Basically, it gives us more information without all the noise of Fenwick Close (which is still subject to some level of score effects), and so its a better indication of what to expect going forward, especially early in a season when you don't have as many games.
The Lightning's Score-Adjusted Fenwick for (2012-)2013 is 46.98, 25th in the league as of April 7.
3. A brief screed on the ugliness of save percentage as a tool:
Advanced stats are limited in many regards. With them, we've found out a lot about offense, a little about defense, and almost nothing about goaltending. There has been no major advances in ways to evaluate goaltending since save percentage became common in the early 1980s.
But, much like Plus-Minus, save percentage is a very flawed metric. It appears to capture a great deal of noise, making it hard to get at what's true goaltending talent and what's just randomness. I am quite serious when I say that the signal of save percentages doesn't really come through until a player has faced something like 4000 shots. That's two to three years of full-time starting duty.
The kicker is that we don't know where that noise is coming from. Thus, we don't know how to correct for it. And all the stats we use to evaluate goaltenders, from Quality Starts to GVT to Goalie Point Shares are based on variation of a player's save percentage from some kind of standard. Thus they don't do much to solve the problem that is save percentage.
What this ends up meaning is that GMs have to evaluate goaltenders and make critical decisions before all the data is in. Fans often egregiously overvalue individual games or brief stretches as evidence that a goalie "has turned a corner" or "is in over his head." There is no evidence that there's a "hot hand" effect, despite players and fans wanting it to be there. It's an apparent rather than real trend. And there's no real connection between save percentages and winning records.
4. I'mma graph you up, baby.
Graphs are fun. Here are some:
- This first graph from Chris Boyle at HabsEyesontheprize.com shows why I keep harping on Fenwick data/puck possession. It places every team's possession numbers for the past 5 years in context with season outcome. It starts with under 40% at what would be 3 o'clock on a clock dial and rises as you move around the circle counter-clockwise. The closer you get to the center, the better the season outcome (non-playoffs, 1st round, etc.) Icons on the Cup are Cup winners. The real clincher here is the difference between playoff teams and non-playoff teams in terms of possession. Low possession means very low chance at a winning season. /
Notice how many non-playoff teams are in the upper-left quadrant. Then realize that the Lightning have spent much of this season at or below the .451 mark (at 12 o'clock)

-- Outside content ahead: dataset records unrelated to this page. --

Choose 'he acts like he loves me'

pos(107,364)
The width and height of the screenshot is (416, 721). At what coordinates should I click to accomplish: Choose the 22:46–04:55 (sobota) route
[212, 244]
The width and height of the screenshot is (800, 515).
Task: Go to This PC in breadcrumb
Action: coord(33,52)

- And I thought this was interesting. Rob Vollman of hockeybstract.com has developed a Player Usage chart that has the option to use either GVT (Goals Versus Threshold) or Corsi as a performance metric. [I tried to embed it, but it's too large for this site.] Goals Versus Threshold is a measure of how many goals a player produces compared to what you'd expect from an average AHL call-up, not a star prospect. In other words, a Mike Angelidis rather than a Cory Conacher. You kind of have to compare forwards to forwards, defensemen to defensemen, and goalies to goalies when using GVT. Goalies always come out best in this metric, then forwards, and then defensemen.